Trump mengungkapkan, “Setiap kali saya berbicara dengan Vladimir, percakapan kami selalu baik, namun tidak ada hasil kongkret. Sama sekali tidak ada kemajuan.” Dalam pernyataannya, ia juga menegaskan bahwa pertemuan dengan Putin terasa tidak tepat dan mengindikasikan bahwa keduanya belum menemukan jalan keluar yang memadai. “Kami akan menjadwalkan ulang pada masa mendatang,” tambah Trump.
Pembatalan ini terjadi di tengah pengumuman sanksi baru dari pemerintah AS yang ditujukan pada ekspor minyak Rusia, termasuk perusahaan-perusahaan besar seperti Lukoil dan Rosneft. Sanksi ini merupakan langkah Trump untuk menekan operasi militer Rusia yang terus berlangsung di Ukraina. Menteri Keuangan AS, Scott Bessent, menjelaskan bahwa sanksi tersebut diberikan sebagai respons terhadap penolakan Putin untuk mengakhiri apa yang disebutnya sebagai ‘perang yang tidak masuk akal’.
Dalam kampanye kepresidenannya tahun lalu, Trump pernah menyatakan kemampuan untuk mengakhiri perang Rusia dan Ukraina hanya dalam waktu 24 jam. Namun, setelah hampir satu tahun menjabat, ia tampak semakin frustrasi dengan hasil yang dicapai. Pada Minggu malam (19/10), Trump mendesak Rusia untuk “membekukan” konflik di sepanjang garis pertempuran yang ada saat ini.
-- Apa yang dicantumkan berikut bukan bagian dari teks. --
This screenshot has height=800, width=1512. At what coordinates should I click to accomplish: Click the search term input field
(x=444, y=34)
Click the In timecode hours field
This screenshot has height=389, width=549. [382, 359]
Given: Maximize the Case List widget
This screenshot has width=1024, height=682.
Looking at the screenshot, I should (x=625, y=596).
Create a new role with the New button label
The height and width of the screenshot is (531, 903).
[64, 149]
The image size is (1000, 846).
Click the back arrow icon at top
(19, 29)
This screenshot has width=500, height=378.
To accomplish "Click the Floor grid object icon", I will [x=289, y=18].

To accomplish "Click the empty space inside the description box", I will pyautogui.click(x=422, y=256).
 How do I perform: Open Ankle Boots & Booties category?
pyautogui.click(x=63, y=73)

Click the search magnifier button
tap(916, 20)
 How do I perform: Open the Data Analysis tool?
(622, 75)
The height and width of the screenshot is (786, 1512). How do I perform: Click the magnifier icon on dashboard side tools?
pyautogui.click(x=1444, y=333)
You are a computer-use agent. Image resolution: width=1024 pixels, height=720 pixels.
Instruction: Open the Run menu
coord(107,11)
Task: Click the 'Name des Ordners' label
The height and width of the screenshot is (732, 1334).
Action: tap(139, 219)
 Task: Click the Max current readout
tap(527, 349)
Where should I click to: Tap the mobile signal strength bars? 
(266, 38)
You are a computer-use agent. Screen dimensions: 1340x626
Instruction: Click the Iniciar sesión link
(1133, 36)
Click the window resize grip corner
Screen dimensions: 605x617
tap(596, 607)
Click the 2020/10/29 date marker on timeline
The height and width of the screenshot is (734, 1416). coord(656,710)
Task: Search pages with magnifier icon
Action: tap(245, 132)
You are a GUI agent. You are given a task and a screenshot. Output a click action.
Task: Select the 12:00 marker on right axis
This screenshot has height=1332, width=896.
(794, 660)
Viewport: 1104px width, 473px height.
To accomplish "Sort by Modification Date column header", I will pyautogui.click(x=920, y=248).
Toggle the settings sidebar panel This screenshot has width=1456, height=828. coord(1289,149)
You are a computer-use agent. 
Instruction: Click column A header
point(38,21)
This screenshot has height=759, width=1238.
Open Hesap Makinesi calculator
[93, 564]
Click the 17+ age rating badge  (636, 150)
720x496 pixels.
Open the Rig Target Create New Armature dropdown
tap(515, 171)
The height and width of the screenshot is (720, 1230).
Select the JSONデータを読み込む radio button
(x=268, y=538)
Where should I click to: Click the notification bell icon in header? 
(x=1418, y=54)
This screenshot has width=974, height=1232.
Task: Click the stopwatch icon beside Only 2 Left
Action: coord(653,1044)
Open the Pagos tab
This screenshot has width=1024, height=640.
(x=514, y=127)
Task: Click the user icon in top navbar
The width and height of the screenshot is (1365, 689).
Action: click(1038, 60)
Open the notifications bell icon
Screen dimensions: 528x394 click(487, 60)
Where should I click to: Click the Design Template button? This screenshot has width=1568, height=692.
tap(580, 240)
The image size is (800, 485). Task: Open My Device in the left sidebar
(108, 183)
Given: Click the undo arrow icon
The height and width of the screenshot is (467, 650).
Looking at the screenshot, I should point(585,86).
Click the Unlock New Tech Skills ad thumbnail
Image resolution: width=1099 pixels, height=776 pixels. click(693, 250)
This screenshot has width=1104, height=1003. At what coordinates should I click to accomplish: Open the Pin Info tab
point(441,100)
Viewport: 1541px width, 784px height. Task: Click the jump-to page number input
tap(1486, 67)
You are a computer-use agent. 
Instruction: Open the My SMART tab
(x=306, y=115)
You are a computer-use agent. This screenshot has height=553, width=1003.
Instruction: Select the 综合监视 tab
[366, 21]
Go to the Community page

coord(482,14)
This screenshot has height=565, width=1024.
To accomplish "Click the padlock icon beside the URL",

Ia mengungkapkan, “Mereka harus berhenti sekarang, pulang, dan akhiri kekerasan.”
Garis depan pertempuran antara Rusia dan Ukraina saat ini membentang di wilayah Donbas, yang merupakan pusat industri dan telah menjadi tempat banyak konflik. Trump menambahkan bahwa situasi di wilayah tersebut sudah cukup rumit dan menyarankan agar batasan yang ada saat ini menjadi dasar untuk pembicaraan di kemudian hari. “Sekitar 78 persen wilayah tersebut sudah dikuasai Rusia. Biarkan hal ini tetap sama dan biarkan mereka merundingkannya nanti,” ungkapnya.
Usulan Trump untuk menghentikan perang ini mendapat dukungan dari Ukraina dan banyak negara Eropa, yang berpendapat bahwa kondisi saat ini seharusnya menjadi titik awal negosiasi. Meskipun demikian, pemimpin negara-negara Eropa menyoroti bahwa penghalang utama dalam proses perdamaian adalah Putin sendiri. “Taktik mengulur-ulur waktu Rusia menunjukkan bahwa Ukraina adalah satu-satunya pihak yang serius mencari damai. Putin masih memilih jalan kekerasan dan kehancuran,” demikian pernyataan bersama para pemimpin Eropa.
Di sisi lain, Rusia menegaskan bahwa Putin tidak akan setuju dengan usulan terbaru untuk menghentikan perang. Juru bicara Kremlin, Dmitry Peskov, menegaskan bahwa posisi Rusia tetap konsisten dan tidak ada perubahan dalam pendekatan mereka.
Dengan situasi yang terus berkembang ini, perhatian dunia tertuju pada langkah selanjutnya yang akan diambil oleh kedua belah pihak serta bagaimana sanksi baru dari AS akan memengaruhi dinamika konflik yang sudah berlangsung lama ini.